▶ **Your goal**
Your task is to print the listing exactly as it stands.

▶ **Raw data**
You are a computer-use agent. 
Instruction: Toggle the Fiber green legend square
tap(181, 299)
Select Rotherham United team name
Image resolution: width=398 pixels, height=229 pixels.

▶ **Answer below**
You are a computer-use agent. 
Instruction: Toggle the Fiber green legend square
tap(181, 299)
Select Rotherham United team name
Image resolution: width=398 pixels, height=229 pixels.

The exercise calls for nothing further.